TEXT SECTION.
+ + + + + + +

Okay, so I'll confess that I had slept as soundly as anybody on William Grant Still until Parameswaran brought him brashly to us. We're catching up with him comfortably ahead of the centennial of Still's ascension to the title of "Dean of African American Composers," when he was the first black composer to have his work performed by the New York Philharmonic in 1930. The Naxos label and Apple Music are fairly woke to Still, woker than my first Spotify searches could confirm, though I found the same recording of Poem for Orchestra - by the renowned Fort Smith Symphony - at both streaming services.

With a helter-skelter cacophonous opening, Symphony and Parameswaran were far bolder and more modern than their Fort Smith counterparts as the full ensemble returned after intermission. Even when the CSO settled down and we could see the Brahms-and-Gershwin bloodlines of Still's composition, with occasional soured passages paralleling Shostakovich's wartime works, the music sounded more vibrant and contemporary. After that startling first onslaught, I very much liked what I heard.

+ + + + + + +

WHAT IS BEING ASKED.
Answer these questions from the concert review above:
(a) Which orchestra performed Still's work in 1930?
(b) Which orchestra recorded the Poem for Orchestra that the writer found?
(c) Whose wartime works did some soured passages in Still's composition parallel?

DATA SECTION.
+ + + + + + +

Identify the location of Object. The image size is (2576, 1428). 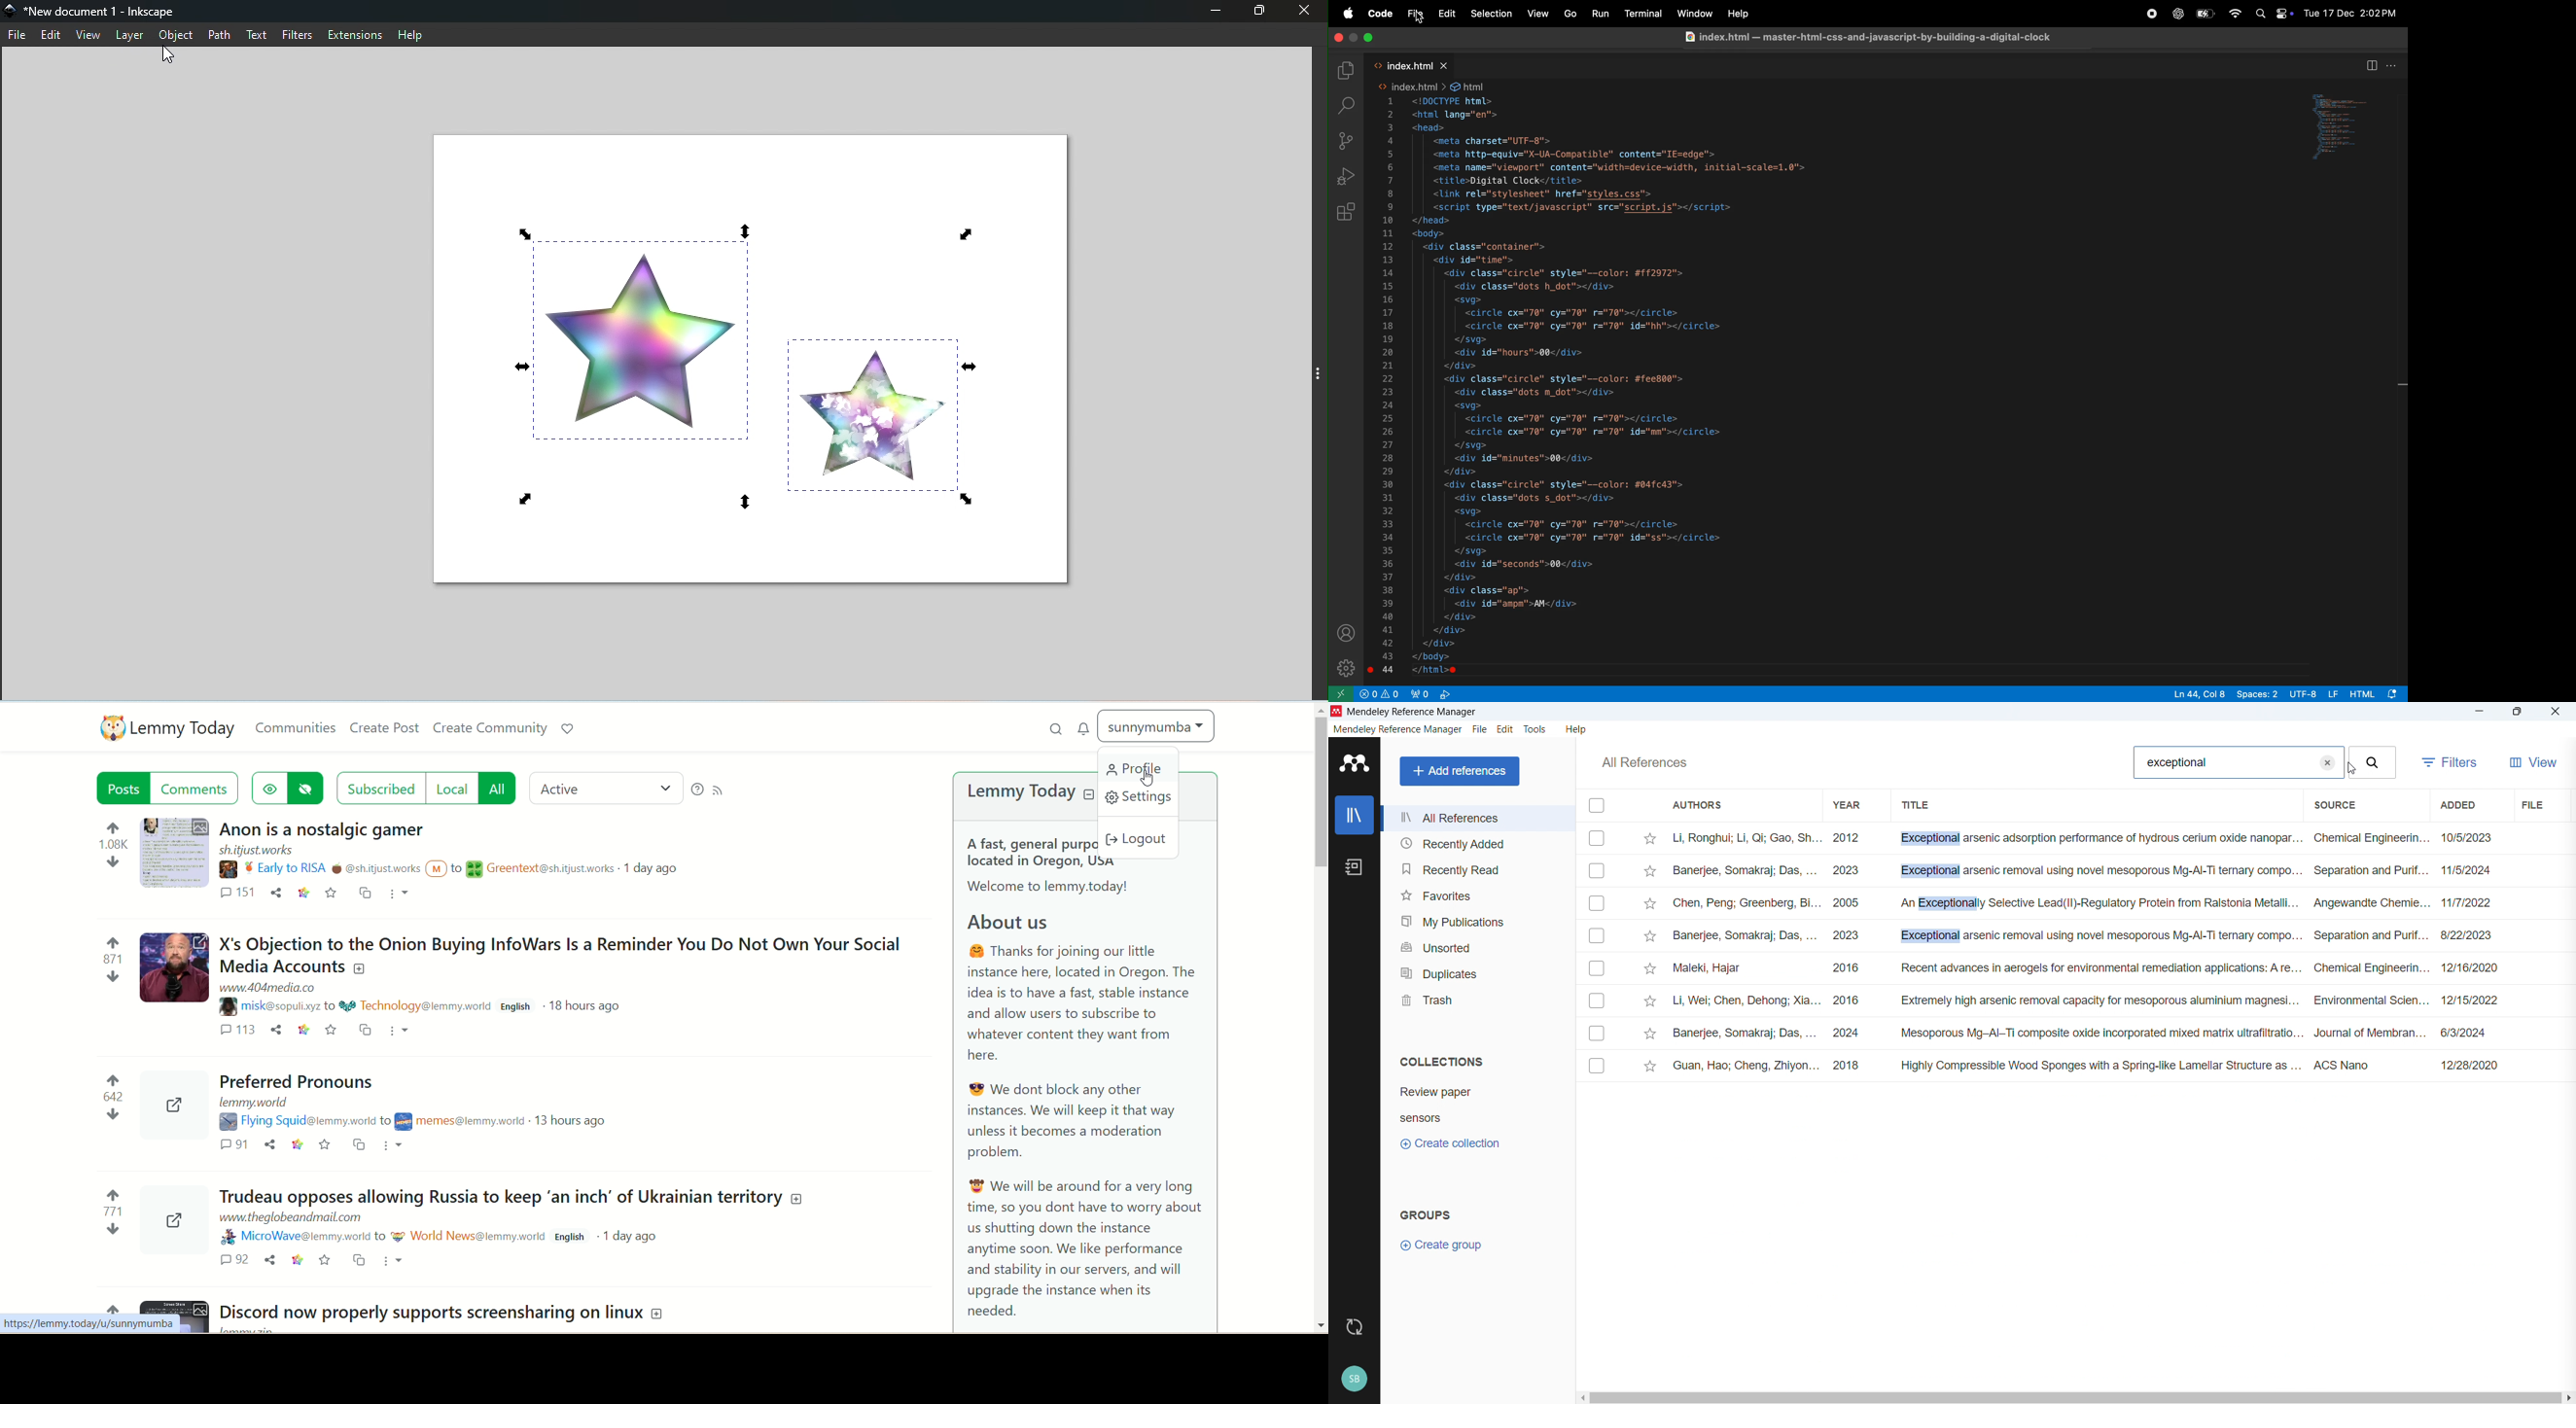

+ + + + + + +

OUTPUT OF THE TASK.
(a) The New York Philharmonic
(b) The Fort Smith Symphony
(c) Shostakovich's